Plaintiff’s Motion to Strike Reply
*6 Plaintiff moves to strike defendants’ reply brief. Motion practice is governed by the local rules of this Court. Local Rule 7.2(h) states that reply briefs “regarding new matter in the response brief may be filed within fourteen (14) days after the due date of the response.” Defendants filed their reply within fourteen days of the due date of the response. In the reply brief, defendants address plaintiff’s negligent entrustment and negligent hiring and retention claims only. Defendants organize their reply based on plaintiff’s arguments. See e.g., Dkt. # 21, at 1 (“Reply to Proposition A:”). This is exactly the purpose of a reply brief–to address the arguments raised in the response. Therefore, the Court finds that plaintiff’s motion to strike reply (Dkt. # 22) should be denied.

IT IS THEREFORE ORDERED that defendants Lone Star Transportation, LLC’s and Wesley Dinsmore’s motion to partially dismiss (Dkt. # 15) is granted in part and denied in part: it is granted as to plaintiff’s negligent entrustment, negligent hiring and retention, and negligence per se claims; it is denied as to plaintiff’s punitive damages claim.

IT IS FURTHER ORDERED that plaintiff Ronald Conway’s motion to strike defendants’ reply (Dkt. # 22) is denied.

All Citations
Slip Copy, 2020 WL 609750

Footnotes

1
The accident occurred in Texas; therefore, there is a question of whether Texas or Oklahoma law should apply. However, the relevant law is the same in both states. The Court will cross-reference Texas and Oklahoma law throughout.

2
Cf. Claybrook v. Time Definite Svs. Transportation, LLC, 2016 WL 3963025, at *2-4 (N.D. Tex.

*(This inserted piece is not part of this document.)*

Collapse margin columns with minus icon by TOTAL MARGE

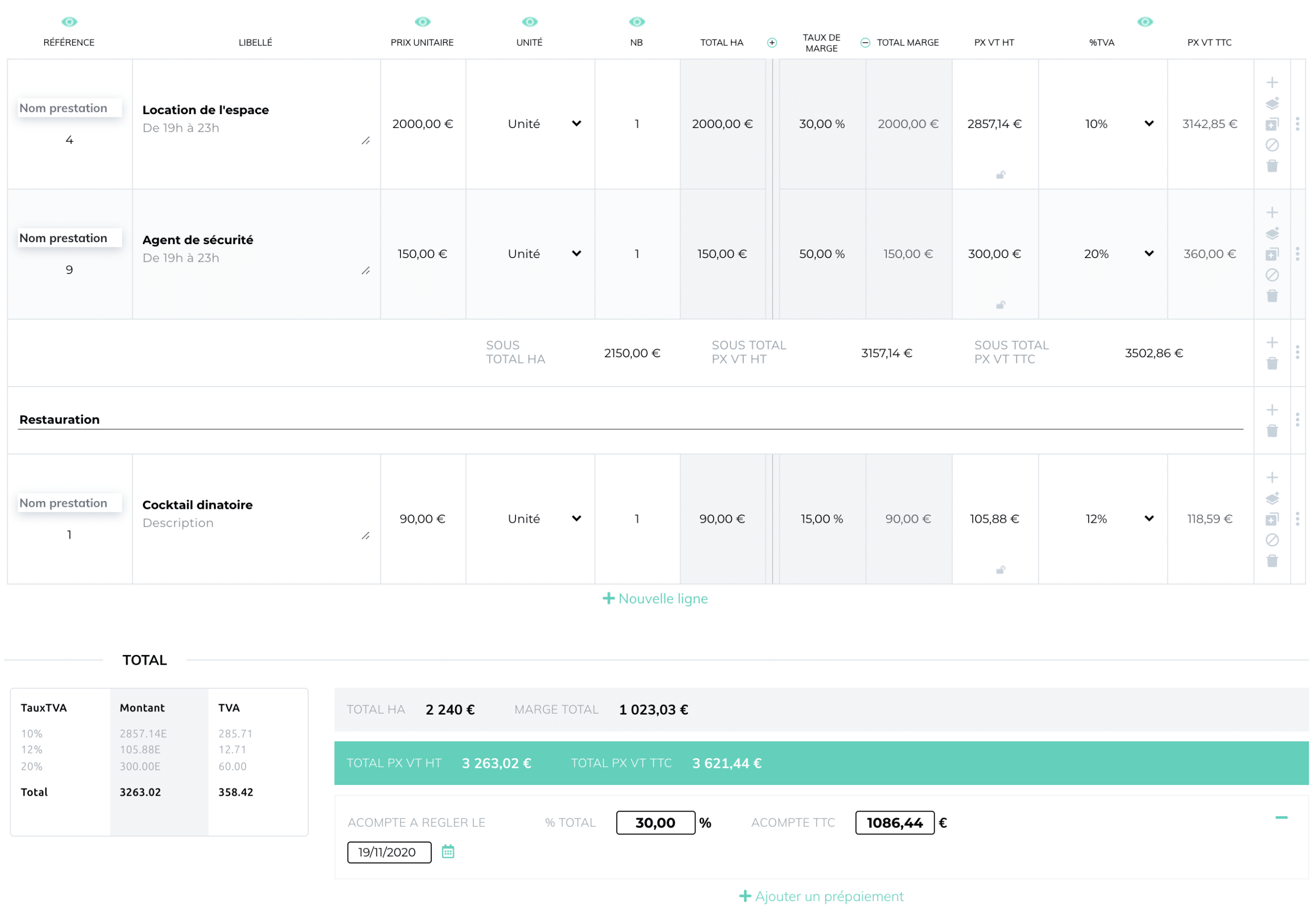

July 21, 2016) (finding that the plaintiff may bring a cause of action for negligence per se under FMCSR, but denying plaintiff’s claim because the injury was not the proximate cause of the violation of the regulation); but see Trevino v. Jimenez, 2018 WL 8733112, at *9 n.25 (S.D. Tex. July 11, 2018) (“Additionally, and perhaps more significant to the existence of genuine disputes regarding facts material to this claim, it appears that a violation of [FMCSR] does not warrant a finding of negligence per se under Texas law.”).

3
Cf. Glasscock v. Armstrong Cork Co., 946 F.2d 1085, 1093 (5th Cir. 1991) (applying Texas law) (“A finding of gross negligence will justify punitive damages, as will a finding of reckless, willful, or intentional indifference to the rights of others.”).

4
Defendants argue that Lone Star never ratified Dinsmore’s actions. Dkt. # 15, at 12-13. However, ratification is not an element of a claim for punitive damages against a corporation; the corporation must merely have been grossly negligent or reckless.